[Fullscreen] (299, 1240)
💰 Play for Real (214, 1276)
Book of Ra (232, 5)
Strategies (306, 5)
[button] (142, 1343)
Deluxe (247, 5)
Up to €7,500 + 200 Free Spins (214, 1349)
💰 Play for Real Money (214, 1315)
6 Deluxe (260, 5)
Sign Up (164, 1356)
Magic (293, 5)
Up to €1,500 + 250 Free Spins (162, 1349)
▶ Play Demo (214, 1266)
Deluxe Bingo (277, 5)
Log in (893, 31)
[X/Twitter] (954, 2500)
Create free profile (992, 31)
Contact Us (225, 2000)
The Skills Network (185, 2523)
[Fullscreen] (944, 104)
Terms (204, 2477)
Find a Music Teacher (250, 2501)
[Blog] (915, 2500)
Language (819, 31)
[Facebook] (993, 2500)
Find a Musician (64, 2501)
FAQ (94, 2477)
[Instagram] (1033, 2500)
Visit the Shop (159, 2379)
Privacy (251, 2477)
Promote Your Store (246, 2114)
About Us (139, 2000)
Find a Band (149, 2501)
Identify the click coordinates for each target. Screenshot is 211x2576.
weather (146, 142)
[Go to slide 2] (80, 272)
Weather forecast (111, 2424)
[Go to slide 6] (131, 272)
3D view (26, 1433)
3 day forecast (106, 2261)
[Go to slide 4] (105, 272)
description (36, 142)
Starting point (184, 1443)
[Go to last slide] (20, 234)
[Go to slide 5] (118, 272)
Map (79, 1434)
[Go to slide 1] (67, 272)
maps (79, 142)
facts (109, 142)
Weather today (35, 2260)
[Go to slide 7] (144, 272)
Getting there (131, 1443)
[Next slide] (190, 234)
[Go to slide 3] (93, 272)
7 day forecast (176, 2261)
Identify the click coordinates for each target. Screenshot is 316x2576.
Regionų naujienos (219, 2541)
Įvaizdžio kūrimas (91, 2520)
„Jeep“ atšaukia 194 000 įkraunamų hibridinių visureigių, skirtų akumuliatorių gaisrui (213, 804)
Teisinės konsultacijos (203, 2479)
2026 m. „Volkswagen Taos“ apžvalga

• • • • •

TASK STATEMENT - Where the word "coordinates" occurs in a line of the records, copy that line.

RESPONSE FOR THIS EXERCISE -
Identify the click coordinates for each target. Screenshot is 211x2576.
Identify the click coordinates for each target. Screenshot is 316x2576.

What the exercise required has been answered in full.